Daniel 3:6
Y cualquiera que no se postrare y adorare, en la misma hora será echado dentro de un horno de fuego ardiendo.
Referencia cruzada
En Daniel 2:12, la orden furiosa del rey de destruir a todos los sabios es paralela al decreto del horno; ambos muestran el poder mortal arbitrario de Nabucodonosor.
Daniel 5:19 retrata el poder absoluto de Nabucodonosor sobre la vida y la muerte, que subyace a su decreto de arrojar a los disidentes al horno de fuego.
Daniel 6:7 es paralelo: un decreto real que prohíbe orar a nadie sino al rey, con muerte por leones; otra prueba de lealtad religiosa.

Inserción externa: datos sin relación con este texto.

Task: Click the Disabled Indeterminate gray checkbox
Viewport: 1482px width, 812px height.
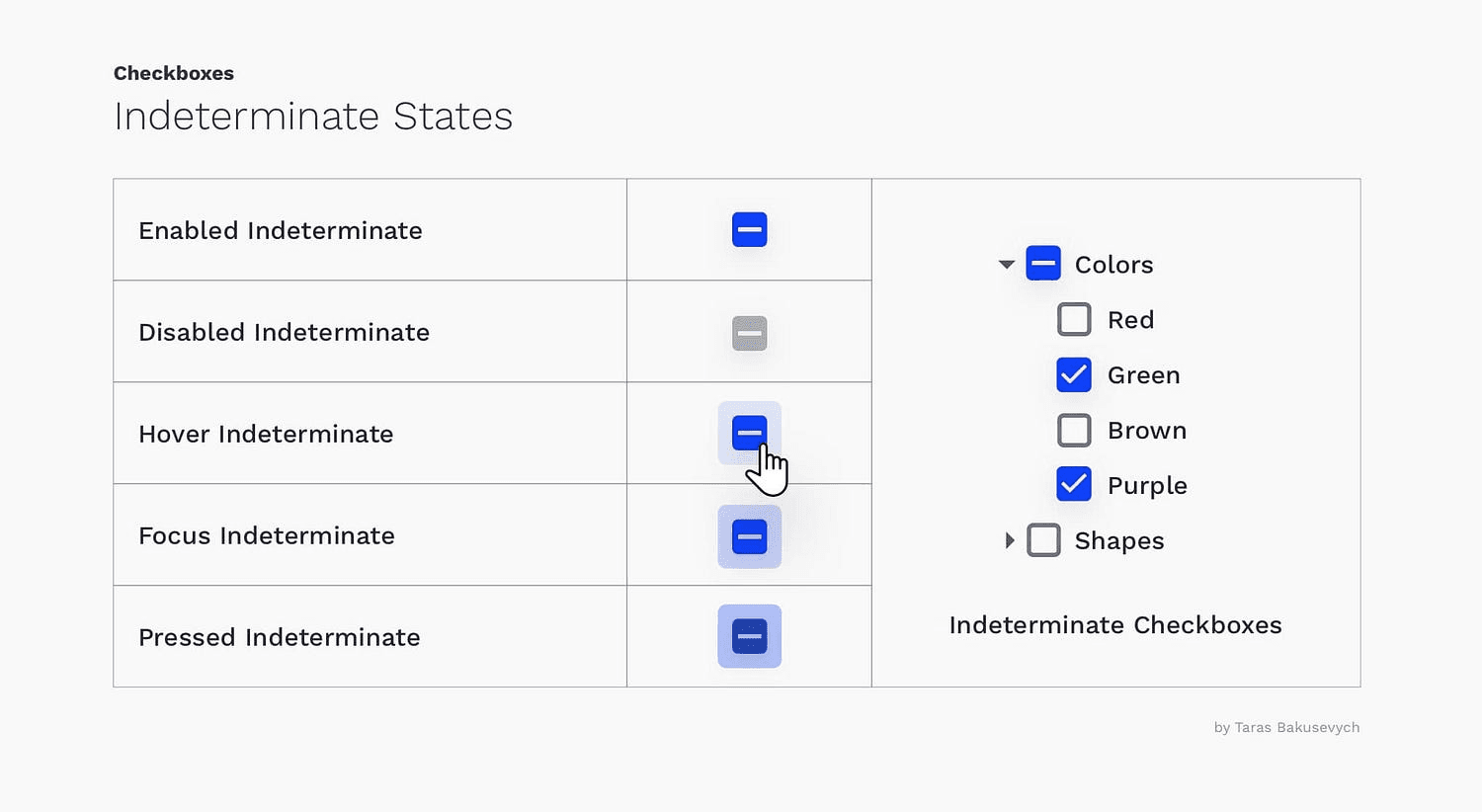Action: pyautogui.click(x=749, y=333)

Éxodo 20:5 prohíbe inclinarse ante ídolos, oponiéndose directamente a este mandato de adorar la estatua.
Mateo 4:9 muestra a Satanás pidiendo adoración a cambio de poder, una tentación paralela a la idolatría.
En Mateo 13:42, Jesús usa 'horno de fuego' para el juicio final, haciendo eco directo del horno de castigo como imagen de la ira divina.
En Mateo 13:50, la misma imagen del 'horno de fuego' de la parábola de la red refuerza el vínculo entre el castigo terrenal y el juicio final.
Apocalipsis 13:15-16 describe una bestia que obliga a adorar su imagen so pena de muerte, una clara tipología de este decreto.
Isaías 44:17 se burla de adorar un ídolo hecho por el hombre, en paralelo a la exigencia del rey de postrarse ante una imagen de oro.
Apocalipsis 14:11 describe el tormento eterno por adorar la imagen de la bestia, el resultado opuesto a la amenaza de Daniel 3:6 por negarse a adorar.